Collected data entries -
▬▬▬▬▬▬
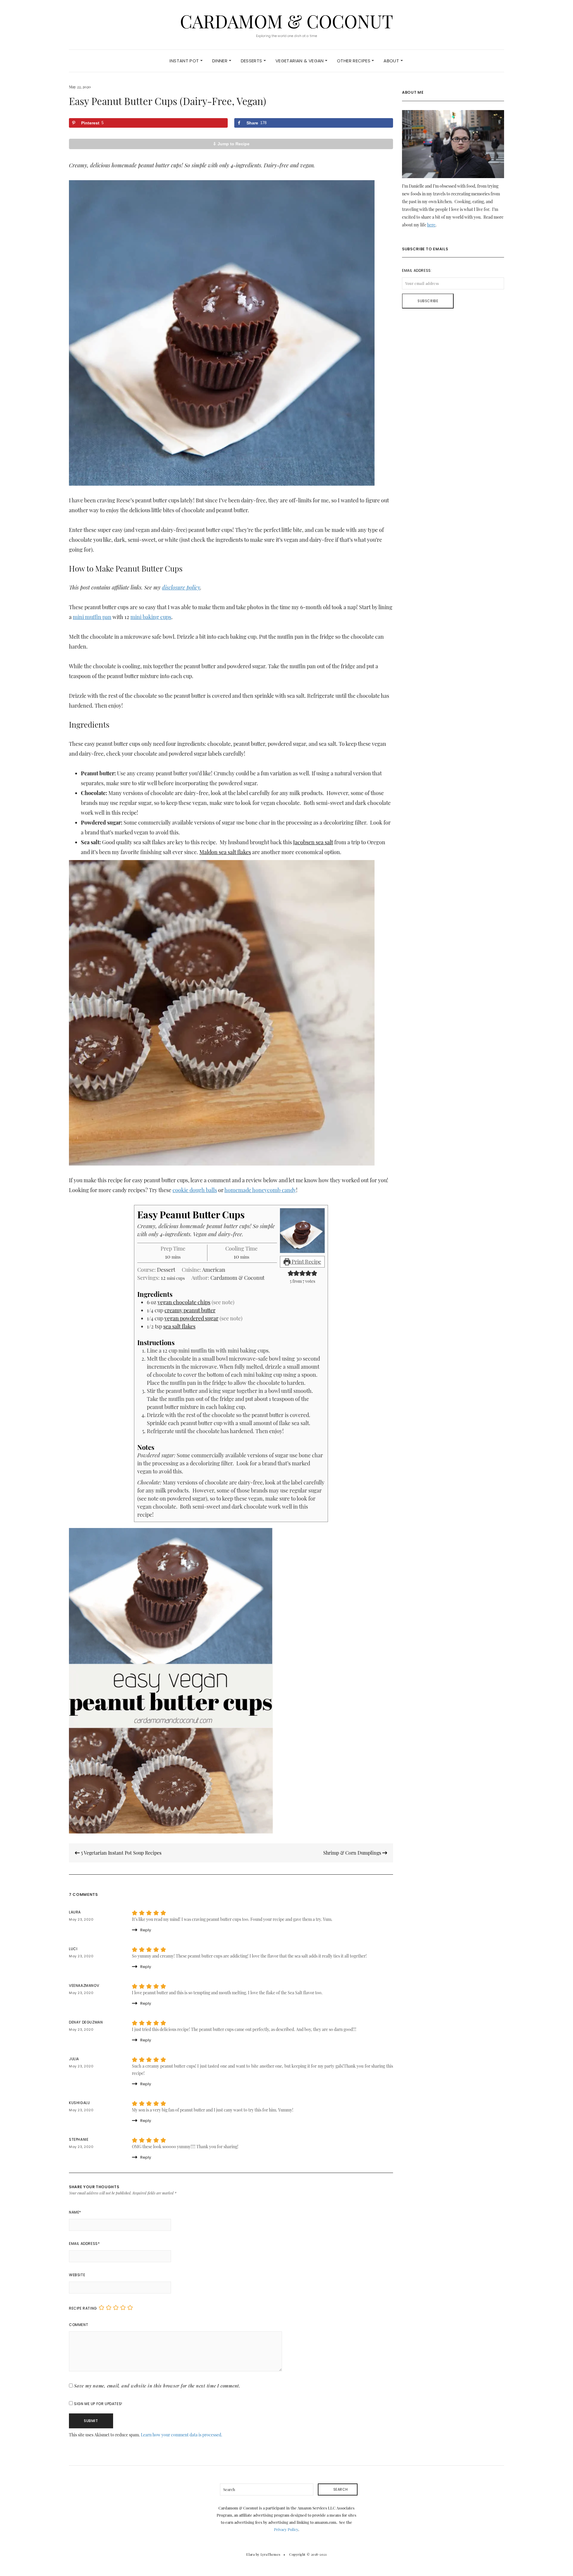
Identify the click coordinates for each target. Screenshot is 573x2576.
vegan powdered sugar (191, 1318)
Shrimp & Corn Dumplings (352, 1853)
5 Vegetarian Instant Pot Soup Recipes (120, 1853)
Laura (75, 1912)
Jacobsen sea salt (313, 842)
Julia (74, 2058)
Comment (78, 2324)
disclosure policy (181, 587)
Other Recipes (354, 61)
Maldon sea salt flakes (225, 852)
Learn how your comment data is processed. (181, 2435)
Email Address (84, 2243)
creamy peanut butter (189, 1310)
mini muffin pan (92, 617)
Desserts (252, 61)
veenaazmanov (84, 1985)
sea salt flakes (179, 1326)
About (391, 61)
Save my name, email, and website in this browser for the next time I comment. (157, 2386)
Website (77, 2274)
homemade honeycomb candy (260, 1190)
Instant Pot (185, 61)
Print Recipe (305, 1261)
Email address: (417, 270)
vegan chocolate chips (184, 1302)
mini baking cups (150, 617)
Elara (250, 2554)
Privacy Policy (286, 2529)
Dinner (220, 61)
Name (75, 2212)
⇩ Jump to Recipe (231, 143)
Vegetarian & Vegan (300, 61)
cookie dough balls (194, 1190)
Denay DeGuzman (86, 2022)
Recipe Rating (83, 2308)
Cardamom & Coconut (286, 21)
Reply (145, 1930)
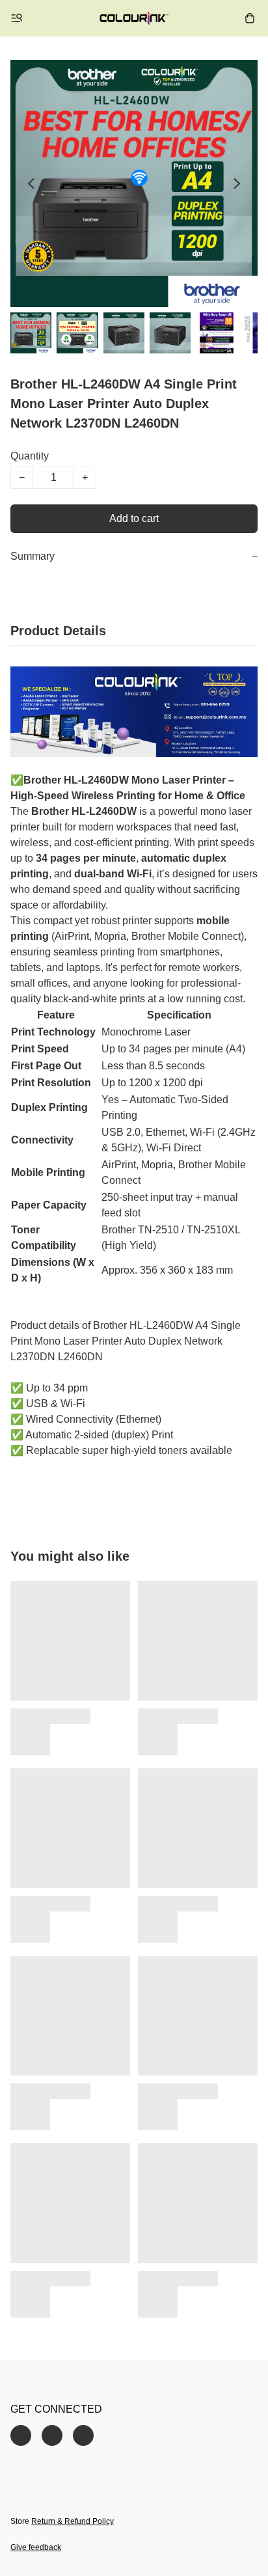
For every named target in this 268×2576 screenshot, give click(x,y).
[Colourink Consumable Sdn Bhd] (134, 18)
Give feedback (35, 2547)
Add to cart (134, 518)
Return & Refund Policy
▬▬▬▬▬▬
Your task -
Only lines from the one holding "disclosure policy (181, 587)" through the last line of the entries above are wanted, both ends included, each retyped exactly; no pictures.

Problem solution -
disclosure policy (181, 587)
Other Recipes (354, 61)
Maldon sea salt flakes (225, 852)
Learn how your comment data is processed. (181, 2435)
Email Address (84, 2243)
creamy peanut butter (189, 1310)
mini muffin pan (92, 617)
Desserts (252, 61)
veenaazmanov (84, 1985)
sea salt flakes (179, 1326)
About (391, 61)
Save my name, email, and website in this browser for the next time I comment. (157, 2386)
Website (77, 2274)
homemade honeycomb candy (260, 1190)
Instant Pot (185, 61)
Print Recipe (305, 1261)
Email address: (417, 270)
vegan chocolate chips (184, 1302)
mini baking cups (150, 617)
Elara (250, 2554)
Privacy Policy (286, 2529)
Dinner (220, 61)
Name (75, 2212)
⇩ Jump to Recipe (231, 143)
Vegetarian & Vegan (300, 61)
cookie dough balls (194, 1190)
Denay DeGuzman (86, 2022)
Recipe Rating (83, 2308)
Cardamom & Coconut (286, 21)
Reply (145, 1930)
For every named target in this 268×2576 screenshot, give click(x,y).
[Colourink Consumable Sdn Bhd] (134, 18)
Give feedback (35, 2547)
Add to cart (134, 518)
Return & Refund Policy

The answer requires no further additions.